China’s vice premier, Wu Yi, has given a clear signal that the country is interested to go ahead with reform and opening up of the economy. She was speaking at the beginning session of the first U.S.-China strategic economic dialogue. According to the reports, the vice premier has affirmed that China will ‘continue to deepen reform of the financial system’ and ‘reform the price-forming mechanism’ in order to interest rate and exchange rate to be based actually on market supply and demand graph.
On the other hand, U.S. Treasury Secretary Henry Paulson is under tremendous pressure by the American companies to emphasize on the importance of the currency flexibility. However, the solution of this problem is very much unlikely to be solved this time around. Even the U.S. establishment does not see a major breakthrough to be made in near future. However, they would definitely try to address the issue in order to pressurize China to solve the dispute in future.

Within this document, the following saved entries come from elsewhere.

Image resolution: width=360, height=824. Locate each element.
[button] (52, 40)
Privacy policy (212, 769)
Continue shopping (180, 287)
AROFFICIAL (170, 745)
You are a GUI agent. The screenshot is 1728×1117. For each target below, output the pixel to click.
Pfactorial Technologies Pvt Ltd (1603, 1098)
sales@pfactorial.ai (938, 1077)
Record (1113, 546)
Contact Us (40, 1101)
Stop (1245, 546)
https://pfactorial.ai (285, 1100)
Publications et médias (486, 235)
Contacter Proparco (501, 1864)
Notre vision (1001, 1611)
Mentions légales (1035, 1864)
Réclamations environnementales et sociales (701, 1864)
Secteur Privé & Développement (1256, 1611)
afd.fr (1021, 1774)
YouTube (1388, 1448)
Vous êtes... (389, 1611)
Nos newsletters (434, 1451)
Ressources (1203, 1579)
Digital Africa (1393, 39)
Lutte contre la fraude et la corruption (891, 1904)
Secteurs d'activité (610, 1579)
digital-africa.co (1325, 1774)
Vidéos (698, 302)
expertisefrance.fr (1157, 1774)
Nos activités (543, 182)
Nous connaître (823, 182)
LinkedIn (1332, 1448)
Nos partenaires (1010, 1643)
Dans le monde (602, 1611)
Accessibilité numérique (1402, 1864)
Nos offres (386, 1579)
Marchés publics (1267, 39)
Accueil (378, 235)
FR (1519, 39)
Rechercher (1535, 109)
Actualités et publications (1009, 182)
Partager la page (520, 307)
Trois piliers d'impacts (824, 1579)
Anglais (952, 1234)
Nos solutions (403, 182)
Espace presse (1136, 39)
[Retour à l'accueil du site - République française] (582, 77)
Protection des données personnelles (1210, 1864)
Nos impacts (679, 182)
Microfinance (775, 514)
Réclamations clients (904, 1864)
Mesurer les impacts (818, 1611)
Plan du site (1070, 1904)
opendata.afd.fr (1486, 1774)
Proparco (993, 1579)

Apparently taking a balancing approach the U.S. has decided to emphasize on continuation of opening market to trade, competition and investment. Needless mentioning the Americans want a deeper penetration in Chinese market.
Following the recent trend it would be immaturity to predict any miraculous outcome from the ongoing summit in China as it always prefers gradualism. Since long the U.S. has been alleging that China is manipulating its currencies to expand its export base. However, even if China would be willing to make the currency flexible it would take year to accomplish.